Today, a group of 11 senators wrote to FCC Chairman Tom Wheeler, urging him to protect Net Neutrality and to use his Title II powers to do so.
In the case in the DC Circuit Court, the FCC had argued for its "common carrier" requirements under Title I of the Telecommunications Act; however, this was not on sound legal footing. Title I defines "information services" as against the much more tightly regulated "telecommunication services" of Title II. Title II authority would give FCC Chairman Wheeler the ability to regulate ISPs as utilities like landline phone service.
The 11 signers of the letter were the following:
Richard Blumenthal (D-CT)
Cory Booker (D-NJ)
Barbara Boxer (D-CA)
Al Franken (D-MN)
Kirsten Gillibrand (D-NY)
Ed Markey (D-MA)
Jeff Merkley (D-OR)
Bernie Sanders (I-VT)
Chuck Schumer (D-NY)
Elizabeth Warren (D-MA)
Ron Wyden (D-OR)
The text of the letter is below:
Dear Chairman Wheeler:
We are writing to express serious concern over reports that the Federal Communications Commission (FCC) has plans to reverse its earlier commitment to preserving a free and open Internet for all Americans.
It is our understanding that the Commission may soon vote on a Notice of Proposed Rulemaking (NPRM) for new Open Internet rules. This vote comes in the wake of the United States Court of Appeals for the District of Columbia’s recent decision vacating the Commission’s 2010 Open Internet Order. This NPRM is a necessary step forward. As the potential to profit from monopolistic, anti-competitive, and anti-consumer practices has grown, the need for explicit, enforceable rules has become more urgent. However, it will only be a positive step if you and your staff can craft meaningful rules.

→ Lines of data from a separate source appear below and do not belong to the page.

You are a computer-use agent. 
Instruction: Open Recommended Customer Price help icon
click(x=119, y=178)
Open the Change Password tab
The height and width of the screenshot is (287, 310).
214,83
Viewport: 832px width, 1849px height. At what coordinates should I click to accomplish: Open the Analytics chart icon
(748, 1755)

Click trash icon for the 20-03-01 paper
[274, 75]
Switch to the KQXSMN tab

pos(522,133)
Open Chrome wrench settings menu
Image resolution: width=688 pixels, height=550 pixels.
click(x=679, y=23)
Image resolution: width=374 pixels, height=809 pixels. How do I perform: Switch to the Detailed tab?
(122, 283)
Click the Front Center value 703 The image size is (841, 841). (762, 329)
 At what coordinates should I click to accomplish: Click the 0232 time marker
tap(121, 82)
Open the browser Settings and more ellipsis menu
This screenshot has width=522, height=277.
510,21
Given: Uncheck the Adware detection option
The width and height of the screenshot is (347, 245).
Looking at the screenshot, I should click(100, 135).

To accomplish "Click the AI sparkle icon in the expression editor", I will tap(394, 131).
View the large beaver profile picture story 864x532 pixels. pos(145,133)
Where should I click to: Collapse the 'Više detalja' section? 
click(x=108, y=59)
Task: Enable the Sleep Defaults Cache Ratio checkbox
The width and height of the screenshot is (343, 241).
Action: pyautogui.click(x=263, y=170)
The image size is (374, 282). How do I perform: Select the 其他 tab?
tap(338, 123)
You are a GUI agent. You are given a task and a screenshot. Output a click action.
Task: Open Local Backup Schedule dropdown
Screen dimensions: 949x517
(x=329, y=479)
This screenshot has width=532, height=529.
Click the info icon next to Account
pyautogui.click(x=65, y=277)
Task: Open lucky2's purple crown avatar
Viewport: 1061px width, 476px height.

You must act promptly to prevent blocking—both intentional and incidental—ban discrimination, and promote increased transparency in the Internet marketplace. The Commission clearly recognizes the benefits of an open Internet, and the need for reasonable market rules that will preserve Americans’ access to the services and sites of their choosing. The court’s decision did nothing to change the need for such rules. It merely overturned the FCC’s legal theory regarding its authority for the 2010 order.
Unfortunately, we fear that specific provisions of the NPRM may be insufficient to accomplish the task. The current Internet is a free market of products and ideas unparalleled in human history, and the FCC must preserve the type of Internet access that allows that marketplace to thrive. Unfortunately, reports on your current proposal suggest it may have unintended, deleterious effects. While several posts and statements from the Chairman’s office offer assurances about your goals, we worry that the NPRM language would permit broadband providers to collect new tolls from innovators, entrepreneurs, and all manner of speakers on the Internet.
Particularly concerning are reports that the NPRM will allow “paid prioritization arrangements” as long as they are “commercially reasonable,” as determined by a complicated series of tests that the Commission has yet to develop. Changing the rules—to let broadband Internet Service Providers (ISPs) demand payment from websites and app developers—would eradicate Net Neutrality, not preserve it. Any time one group of packets is favored on an IP network the rest of the traffic is, by definition, discriminated against. Given the current state of congestion the ISPs have allowed to develop at their interconnections with the Internet, any discrimination results in a degradation or blocking of services to the consumer-services the consumer has paid for.
The genius of the Internet is that it allows innovation without permission, not innovation only after cutting a deal with the ISP and receiving the FCC’s blessing for it.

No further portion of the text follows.